Figure 1. Status epilepticus increases pre-rRNA levels suggesting stimulation of ribosomal biogenesis.

A, Pre-rRNA amplicons that were used for qRT-PCR determination of immature rRNA levels. Major processing sites of mouse pre-rRNA are marked [69]. The 5’ETS amplicon corresponds to the 47S pre-rRNA 5’ETS leader region that undergoes rapid processing providing best insight into nascent pre-rRNA levels. The amplicons corresponding to the 5’ETS/18S junction or the ITS1 regions may also detect more stable intermediates of rRNA processing. The indicated probes were used with 18S rRNA as a normalizer. Due to large quantities of mature ribosomes in the brain and post-mitotic/quiescent nature of most neural cells, total 18S rRNA levels are expected to change far slower than precursor rRNA providing optimal normalization for short-term pre-rRNA studies (i.e. hours-few days). B, Status epilepticus (SE) was induced in mice by kainic acid (KA). Levels of pre-rRNA were determined in the whole hippocampus as indicated. Note upregulation of 47S pre-rRNA as revealed by both 5’ETS and ITS1 probes and no changes in 5’ETS-18S processing intermediates at 6- but not 2 h after KA injection. C, Mice were injected with pilocarpine to induce SE. After 2.5 h, SE was interrupted by i.p. injections of diazepam and mice were killed one hour later.
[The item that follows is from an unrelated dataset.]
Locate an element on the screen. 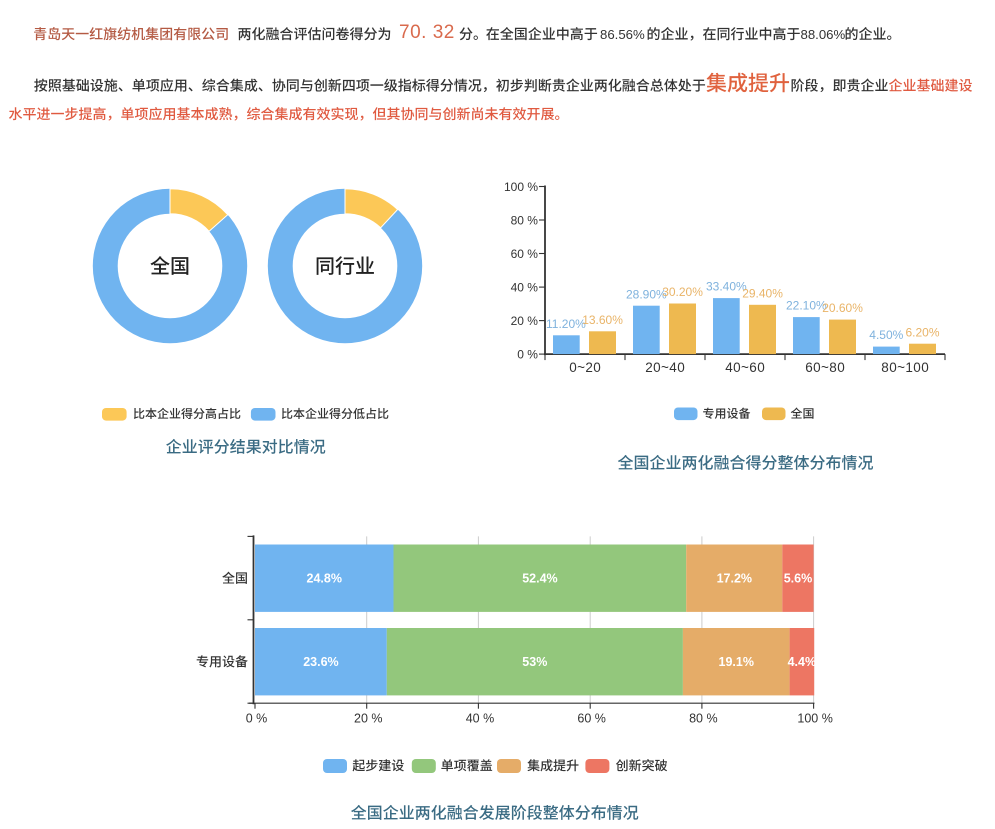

Control mice received the same treatment except pilocarpine. The 5’ETS leader probe revealed increased 47S pre-rRNA levels in the dentate gyrus (DG) and cornu Ammonis (CA) regions of pilocarpine-treated mice; in the CA, the upregulation was also detected with the ITS1 probe. Data represent averages ± SEM, u-test comparisons are to respective control groups; ns, p>0.05; *, p<0.05.